It is always a dilemma for designers retrofitting old buildings to decide what to keep and what to get rid of. This decision makes the difference between keeping the spirit of the old and giving it a new lease of life, or a falling into theme-park folly. Spanish architects Churtichanga+Quandra-Salcedo Arquitectos have gotten the mix right in their conversion of a slaughterhouse into a Public Cinema Center in Matadero de Lagazpi, Madrid.
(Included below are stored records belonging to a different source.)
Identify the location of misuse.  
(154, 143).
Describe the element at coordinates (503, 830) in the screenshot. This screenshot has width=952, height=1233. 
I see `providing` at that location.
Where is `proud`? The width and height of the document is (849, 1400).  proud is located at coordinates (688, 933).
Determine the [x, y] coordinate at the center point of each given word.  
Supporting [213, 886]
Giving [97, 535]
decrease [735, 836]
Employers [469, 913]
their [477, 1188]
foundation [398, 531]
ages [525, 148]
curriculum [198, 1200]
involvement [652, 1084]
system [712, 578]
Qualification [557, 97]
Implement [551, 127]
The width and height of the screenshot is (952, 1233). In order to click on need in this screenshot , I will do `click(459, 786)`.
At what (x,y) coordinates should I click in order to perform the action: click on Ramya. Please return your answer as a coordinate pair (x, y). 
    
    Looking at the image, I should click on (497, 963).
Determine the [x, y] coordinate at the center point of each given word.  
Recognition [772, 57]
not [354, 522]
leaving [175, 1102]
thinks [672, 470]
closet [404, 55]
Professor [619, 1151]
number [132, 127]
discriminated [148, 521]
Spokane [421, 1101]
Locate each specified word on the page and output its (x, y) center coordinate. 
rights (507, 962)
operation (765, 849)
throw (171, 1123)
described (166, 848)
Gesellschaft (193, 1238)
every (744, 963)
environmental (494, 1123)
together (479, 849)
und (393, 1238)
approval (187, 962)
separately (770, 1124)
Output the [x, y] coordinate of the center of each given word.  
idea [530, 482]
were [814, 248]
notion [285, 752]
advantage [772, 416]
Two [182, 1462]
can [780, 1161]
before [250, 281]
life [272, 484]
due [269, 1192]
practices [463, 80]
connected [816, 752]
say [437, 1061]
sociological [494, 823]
The cinema consists of a huge complex of buildings and now includes a film archive, a television and film studio, offices, two cinemas, a canteen and also an summer outdoor movie theater. The designers took inspiration from projected film, basket weaving and geometry in their reworking of the slaughterhouse. Long strips of pine, stained dark gray, were used to create a human scale in the often cavernous spaces within the complex. The original brickwork sticks out above the wooden cladding and becomes the backdrop for all the activity within. Probably the most impressive new additions are the huge “baskets” in the main spaces. The baskets were made by weaving irrigation hoses, a massive scale up from the usual rattan or wicker and necessary to fit into the expanses within. In the archive, the basket defines staircases and becomes a huge lamp shedding warm golden light. The main movie theater is also encased in a black basket, giving viewers an ant-in-a-picnic-basket perspective, emphasized even more by the giant humans on the screen.

The mix of the visually busy brickwork and the calming pine cladding, combined with the architectural weaving creates a link between the slaughterhouse and its new incarnation. The perfect mesh of new and old.